With pools of mosquitoes confirmed to be carrying West Nile Virus across Colorado, West Nile season is officially here. If you get infected, though, don’t expect to run to the pharmacy. A pair of local researchers is trying to change that.
“Fresh cells served daily. Viruses dine free.” That’s what is written above one of the workspaces in Brian Geiss’s lab at Colorado State University in Fort Collins.
Lunch may be on the house now, but Geiss is looking for a way to end the complimentary meals. A compound he’s found is still in the early stages of drug discovery, but it’s able to limit the amount of virus growing in cells—a promising first step.
Geiss’s search for a drug began over six years ago, after West Nile Virus, a type of flavivirus, was at its peak in the United States. As a virologist, Geiss had taken notice.
“I started working on the flaviviruses mainly because of West Nile. But as I learned more about them, I really started to learn what worldwide problems they are.”

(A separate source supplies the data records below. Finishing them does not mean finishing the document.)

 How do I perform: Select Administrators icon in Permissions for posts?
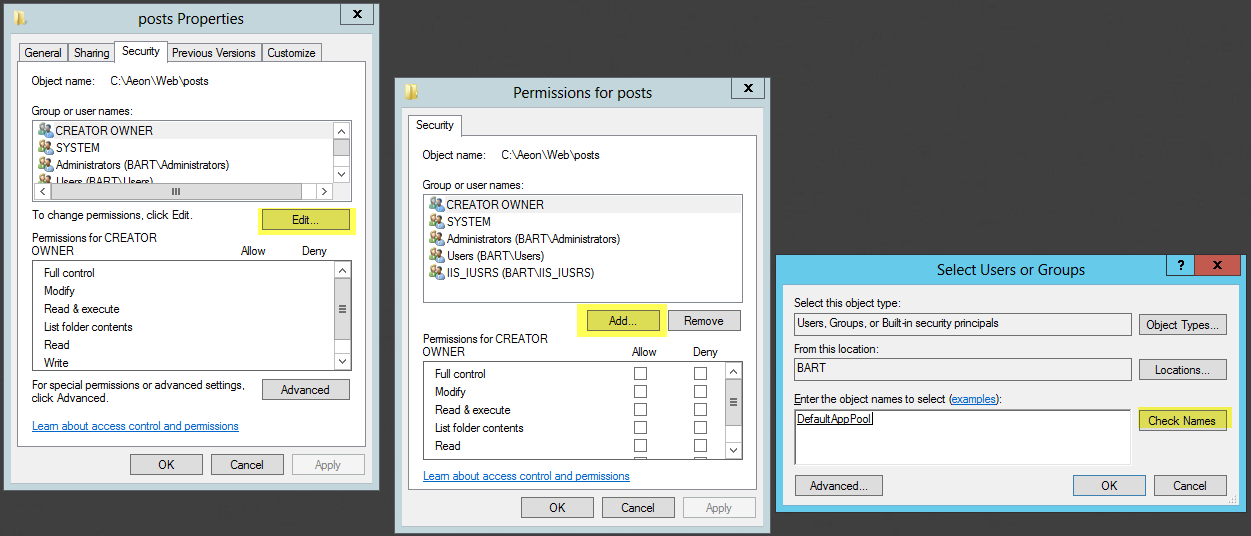click(x=436, y=238)
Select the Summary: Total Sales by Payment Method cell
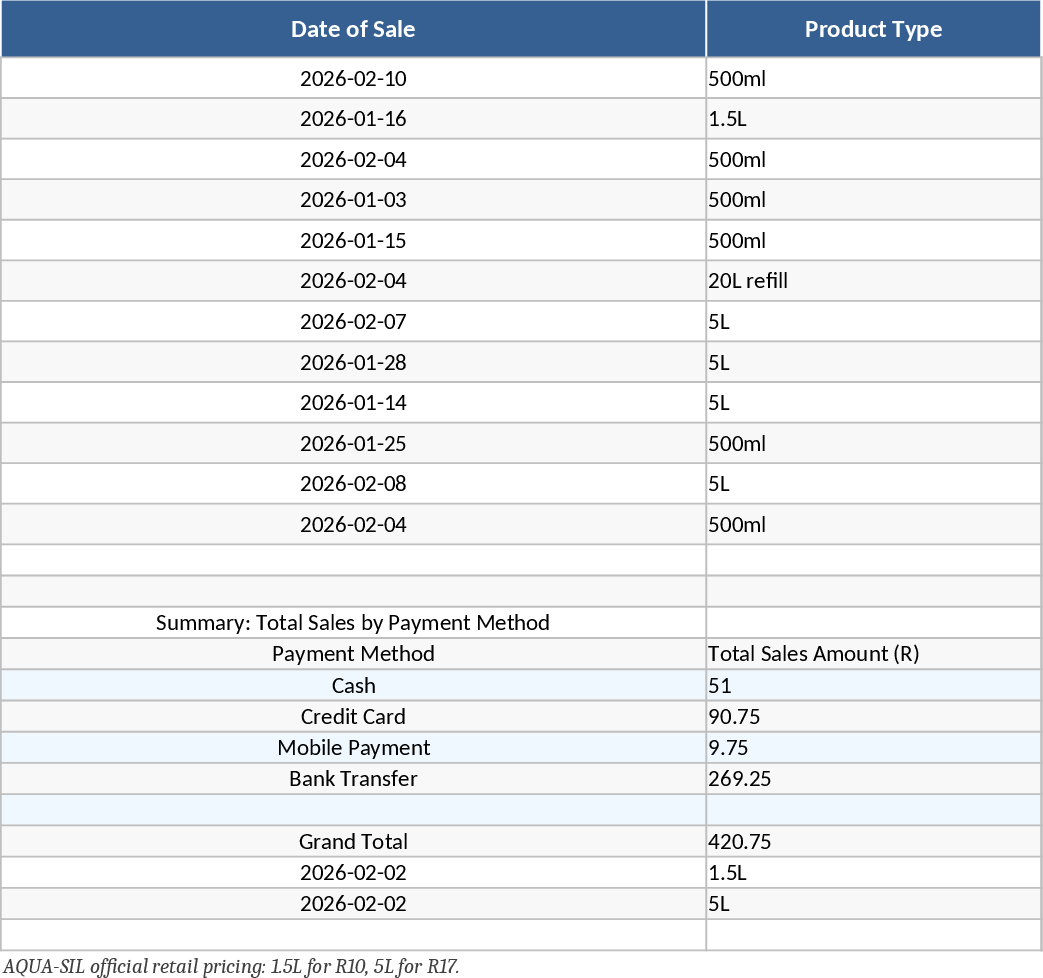Image resolution: width=1043 pixels, height=978 pixels. (x=353, y=623)
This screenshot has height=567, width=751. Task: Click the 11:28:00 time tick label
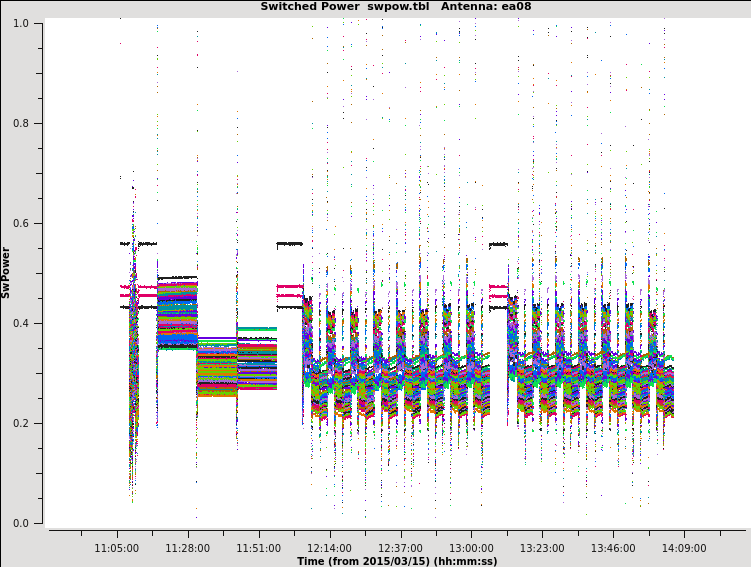188,548
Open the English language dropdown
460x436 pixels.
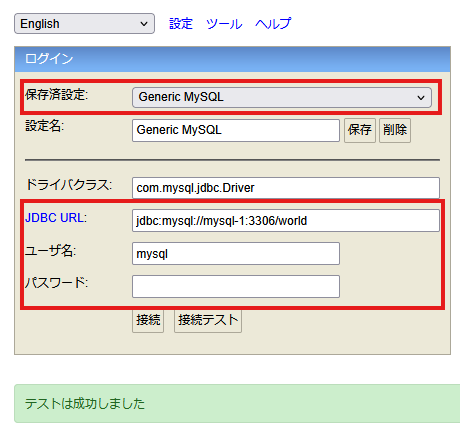click(x=84, y=24)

Geiss says there are about 35 different flaviviruses that can be passed to humans through mosquito bites, and two-thirds of the world’s population is at risk for at least one of them. The most notorious is Dengue virus, which infects over 50 million people per year, and kills about 22,000.
Despite the ubiquity of these viruses, there aren’t any drugs to treat them. But Geiss knew someone who might be able to help.
“A friend of mine from graduate school, Susan Keenan, and I were having dinner over at her and her husband’s house, and we started talking about science,” says Geiss.
Keenan had expertise in computational biology and chemistry. “It was over a glass of wine that we decided that we should collaborate,” says Keenan, a biology professor at the University of Northern Colorado.
Their idea was to try and design a drug that could take down not just Dengue, or West Nile, but as many of the flaviviruses all at once: No free lunches for anyone.
Normally, flaviviruses enter the body and start making copies of their RNA genomes so that they can be packaged up and sent out to infect other cells. But this only happens if a particular viral protein called a capping enzyme helps. Take away this enzyme, and viral proteins can’t be made.
“If you don’t get translation of those viral proteins,” says Geiss, “the virus can’t replicate its genome and you basically abort replication.”
Because most flaviviruses have similar capping enzymes, if one like West Nile can be stopped, then others can be stopped, too.
After screening nearly 300,000 existing compounds, Geiss and Keenan found five core structures that could block the capping enzyme to some extent. That meant it was time to go shopping—for more drugs.
“So we took the basic compounds from our screen and started ordering additional compounds that had little changes here or there,” says Geiss. “It’s like going to Amazon,” adds Keenan. Keenan proceeded to map which parts of the drug were most helpful, understanding and optimizing the drug candidate.
Geiss then added the best drug to hamster cells infected with Kunjin virus, a type of West Nile. After two days, the amount of virus was a thousand times lower than the untreated cells.
“Whenever you have an experiment or a hypothesis that really starts coming to fruition, it’s incredibly exciting,” says Keenan. “When we found out it worked against live virus, that was even more exciting.”
There is still a lot of work left, however, before pharmacies stock their shelves with the new antivirals.
“We are actively looking at human cell types, because we’re not that concerned with protecting hamsters from dengue,” says Geiss.
They also want to increase the activity of the drug so the dose can be lowered, and see if it really does work against a large number of other viruses.
But Geiss is optimistic.
“It looks like this particular drug might be able to get us down that road because we’ve seen it has efficacy against Dengue virus, against Yellow Fever virus, and against West Nile virus.”
Geiss estimates the drug won’t be ready for another 10 to 15 years, mostly because it would need to undergo rigorous clinical testing. And even if they’re successful with this drug, more will need to be in the pipeline.
“Viruses replicate very, very quickly, and in doing so they can mutate very, very quickly,” says Keenan.
A high level of mutation means the viruses can evolve ways to get around the drug, and become resistant. For this reason, Keenan says she has three or four other drug families that are good candidates, and hopes to test them over the next six months.
So while there may never be an absolute end to the era of free meals, Geiss and Keenan hope to at least take a big bite out of viral mooching.